Eyes In The Night

Myself, my wife Kimmy, and our friends Ryan and Alyssa, also a couple, decided to go hiking/camping. It was to be a four day trip. We’d hike for a day, sleep for the night, hike the next day, sleep, then turn around and take the same way back. We did research to make sure that it wasn’t an Indian burial ground, that no one had died there, that there weren’t Bigfoot sightings, pretty much everything to ensure our safety from at least otherworldly things, because, I don’t know, you can never be too careful.

We left on Wednesday and drove to the campsite, got our parking pass, and got all set up to go. We had chosen a more difficult trail to go on, as we were all relatively experienced hikers, although this would be the first multi-day hiking trip any of us had ever taken. The campsite was about 5 hours from the town in which we lived, in an area with dense, tall trees. We got there at about 9 am and prepared for our first day of hiking.

Going through the hills of the wilderness we’d chosen was downright cathartic. Though is was physically exhausting, being in nature that raw and seemingly untouched was almost therapeutic, and certainly relaxing. After about 11 hours of hiking, we were losing daylight, and decided to set up camp for the night.

Ryan and I got a fire going and set up the tents while the girls cooked hot dogs over the fire. We sat around for a while, eating, talking, laughing, and hypothesizing what the following day was doing to bring us. At around 11pm, we decided to call it a night, and headed to our tents.

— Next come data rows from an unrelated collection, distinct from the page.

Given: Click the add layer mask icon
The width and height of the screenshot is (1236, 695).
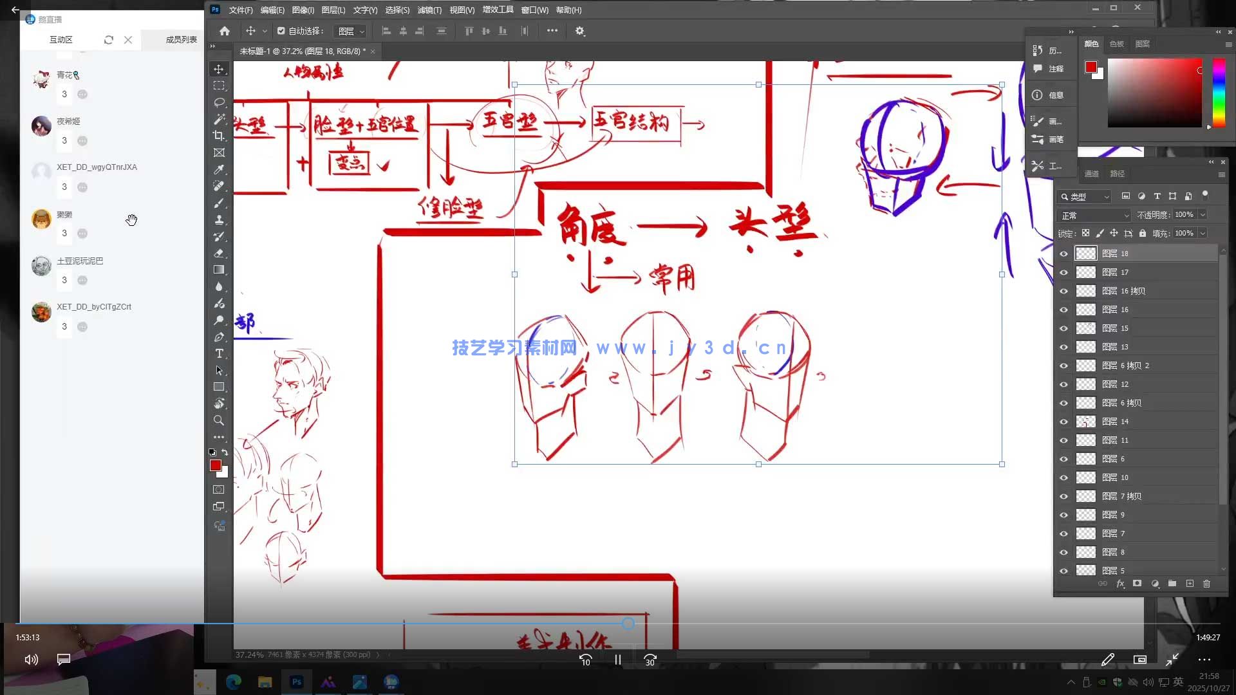Looking at the screenshot, I should point(1138,584).
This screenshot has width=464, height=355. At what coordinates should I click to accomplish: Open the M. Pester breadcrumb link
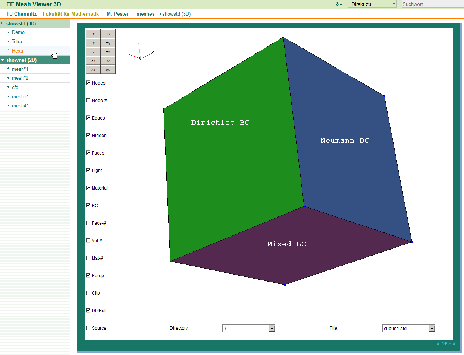[x=117, y=14]
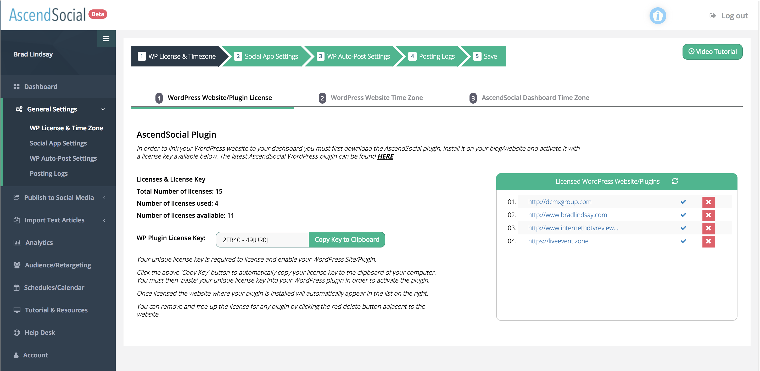760x371 pixels.
Task: Open Analytics from the sidebar chart icon
Action: point(17,242)
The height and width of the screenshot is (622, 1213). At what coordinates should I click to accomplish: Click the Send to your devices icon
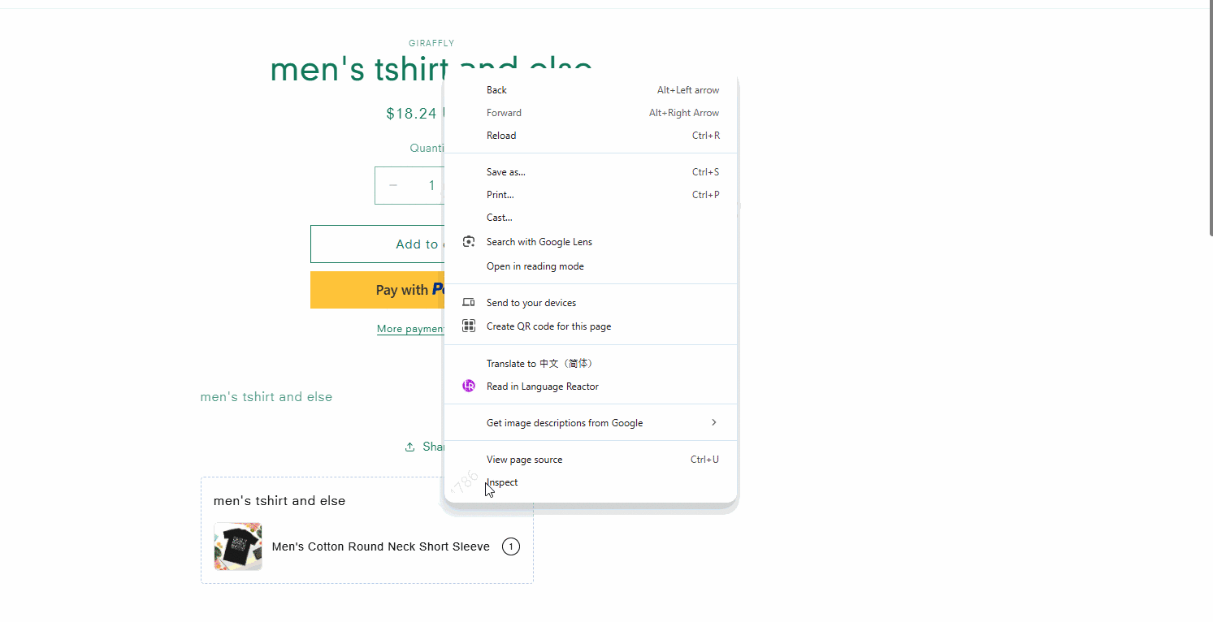point(469,302)
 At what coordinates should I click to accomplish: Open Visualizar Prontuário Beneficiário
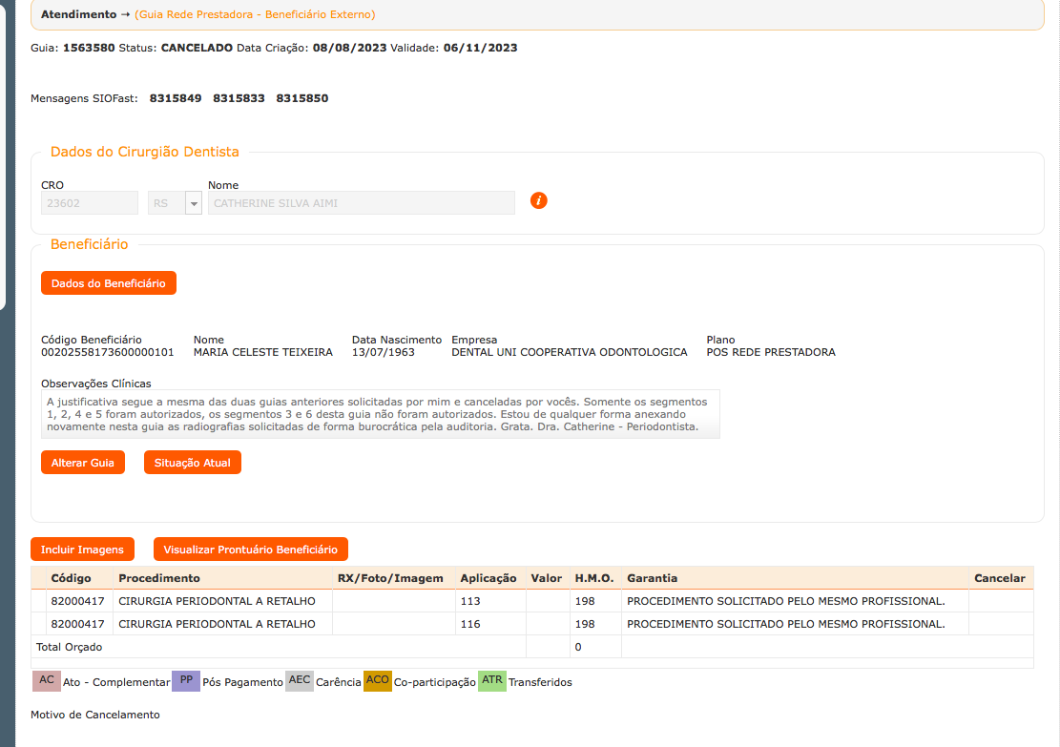(251, 550)
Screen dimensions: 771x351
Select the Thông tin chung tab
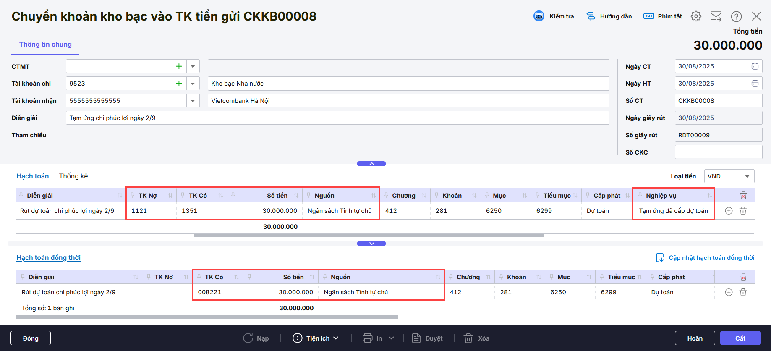click(45, 45)
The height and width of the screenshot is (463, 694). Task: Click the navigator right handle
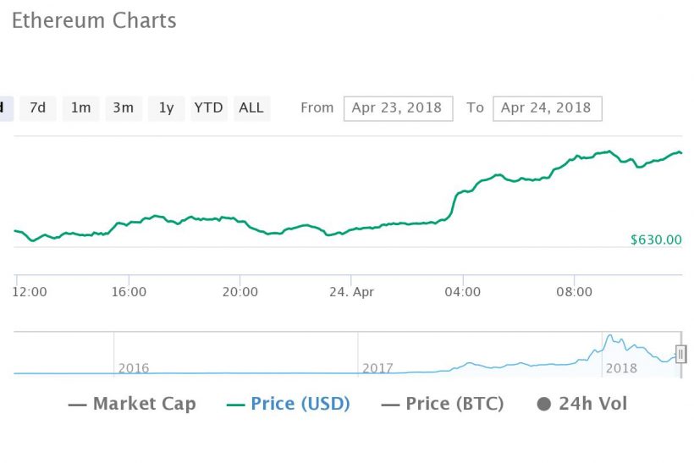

Though exhausted from the hiking we’d all done that day, I couldn’t bring myself to fall asleep. I laid there for a while, listening to the sounds of the outdoors that surrounded us.Cicadas and crickets chirped, trees blew in the wind, and in the distance, animals roamed the land they called home. It wasn’t until after I had fallen asleep that a noise was made that woke me up, one that I knew wasn’t natural.

The initial noise woke me up, and I was at full alert immediately. I sat, my ears perked up, halfway sure that there hadn’t been a noise at all, and that I’d just dreamt of the disturbance. That is until I heard it again. It was leaves and twigs crunching on the ground. Naturally, my first thought was that it was some kind of animal, so I used my cell phone to call Ryan, who answered on the first ring. He had heard the noise too.

We agreed to meet outside with our flashlights the next time we heard the noise. The first time, the noise had been relatively distant, the second, it was much closer. The third time, it was within the area we’d allotted ourselves to camp. I readied my hunting knife, and with the (mostly) silence that surrounded us outside, I was able to hear Ryan do the same in his tent. At that moment, more leaves and twigs crunched in what I was assuming was the animal’s footsteps, this time, they sounded closer to Ryan’s tent.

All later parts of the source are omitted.